そのため、抖音単体で施策を展開するのではなく、小紅書(RED)や天猫国際(Tmall Global)などと連携した統合的なマーケティング戦略が重要です。
特に、小紅書で口コミや商品認知を形成し、抖音で購買へつなげる導線設計は効果的な手法の一つと言えます。
天猫国際についてはこちら



KOL/KOCの積極活用

中国市場では、インフルエンサーであるKOL(Key Opinion Leader)や、消費者目線で発信するKOC(Key Opinion Consumer)の影響力が絶大です。自社商品と親和性の高いKOL/KOCに商品を提供し、動画やライブ配信で紹介してもらうことで、認知度と信頼性を一気→効果的に高めることができます。




まとめ:中国ビジネスの変化に対応し、ECの未来を掴むために


中国市場では、「商品を検索して購入する時代」から、「コンテンツを楽しみながら購入する時代」へと変化しています。
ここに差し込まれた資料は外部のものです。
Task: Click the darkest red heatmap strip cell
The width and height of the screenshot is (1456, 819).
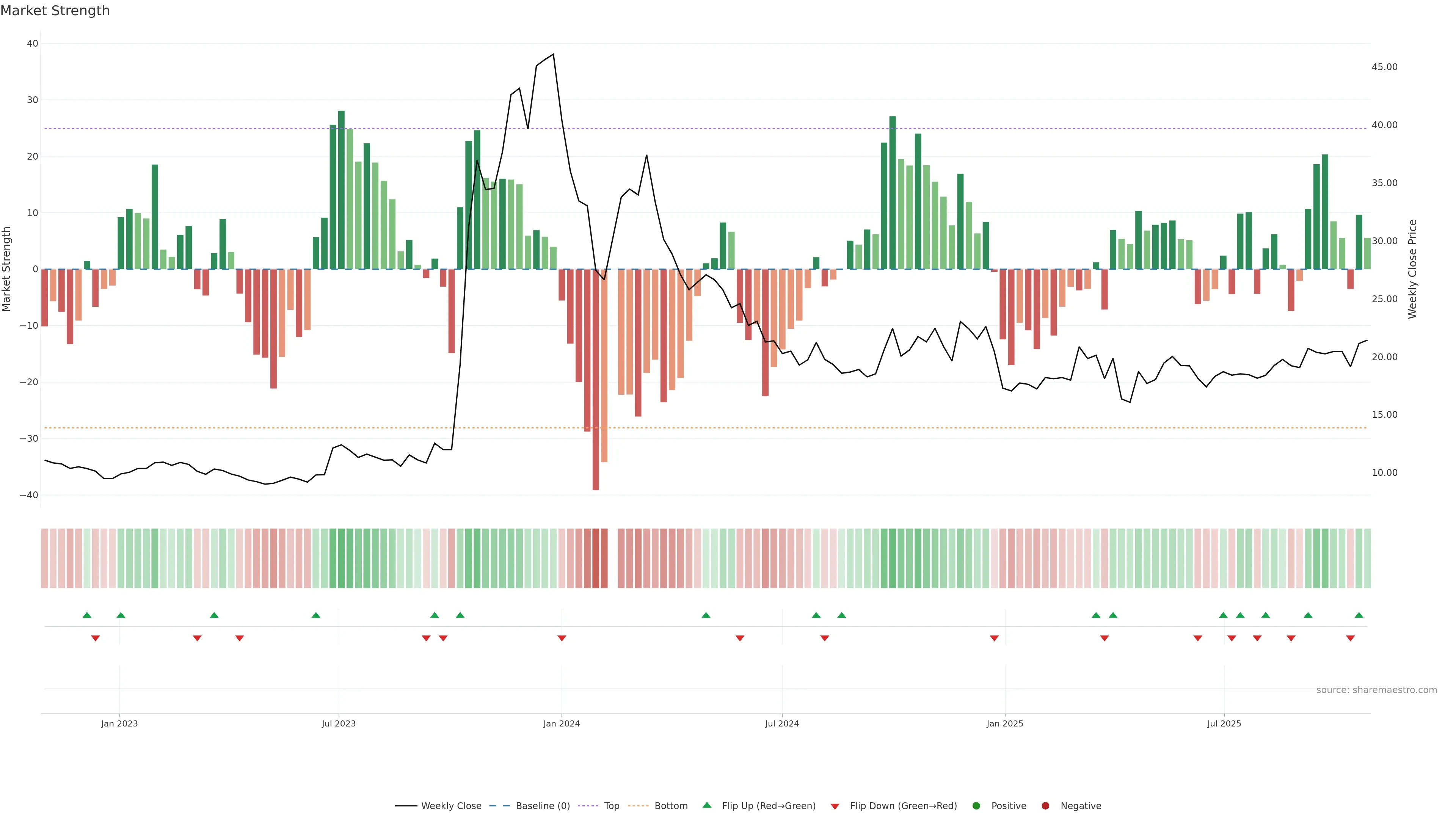Action: click(x=596, y=558)
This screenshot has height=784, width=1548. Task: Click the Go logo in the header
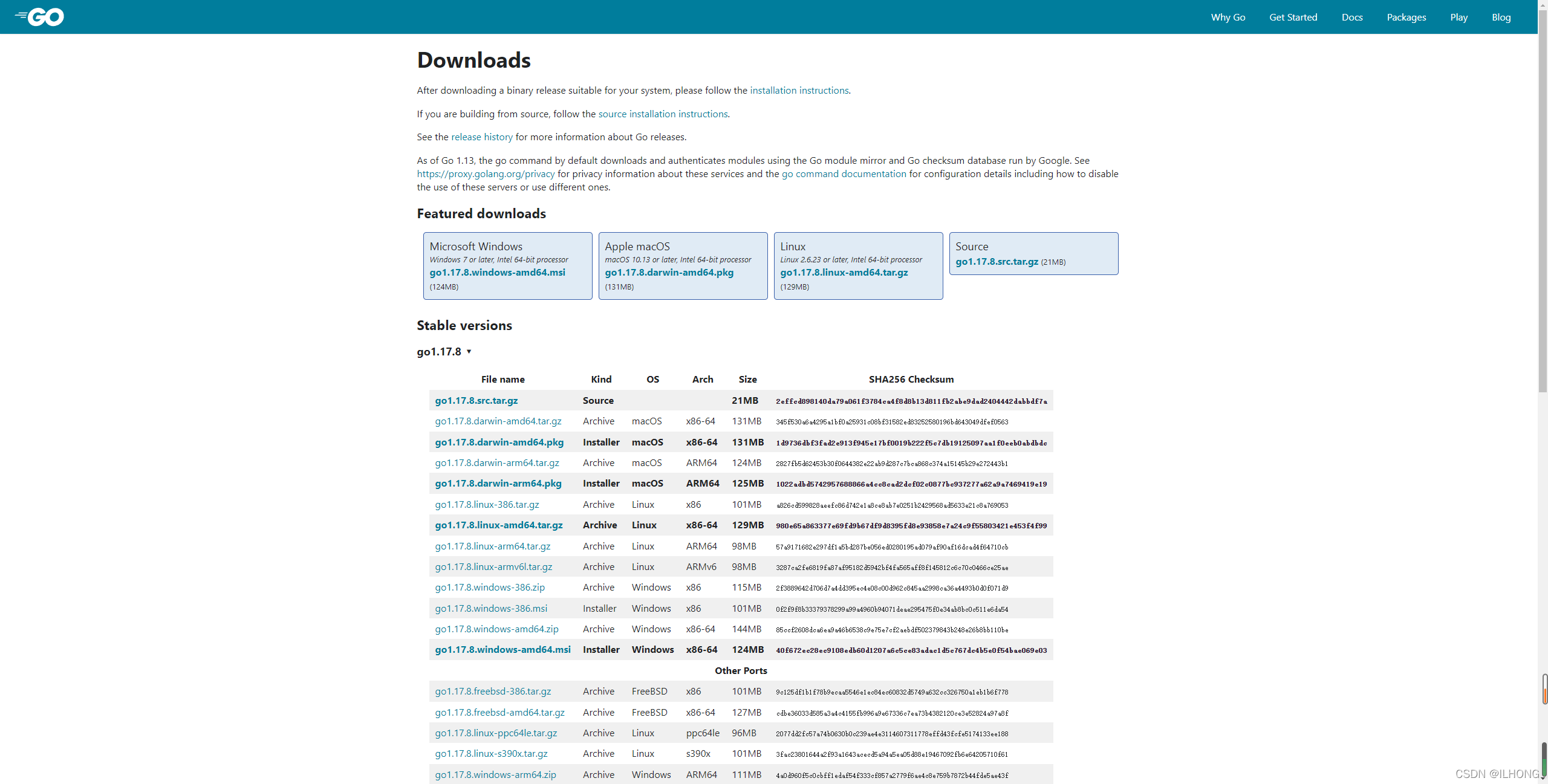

その流れを象徴するプラットフォームの一つが抖音です。

抖音は、中国消費者の日常に自然に入り込みながら、視聴体験を購買体験へとつなげることができる点に大きな特徴があります。そのため、中国市場において認知拡大から販売促進までを担う重要なプラットフォームとして、多くの企業に活用されています。

一方で、中国市場で成果を上げるためには、抖音単体での施策だけではなく、コンテンツ制作、ライブコマースの活用、KOL・KOC施策、小紅書など他SNSとの連携を含めた総合的なマーケティング戦略が不可欠です。市場や消費者特性を踏まえた戦略設計こそが、中国市場攻略の鍵となるでしょう。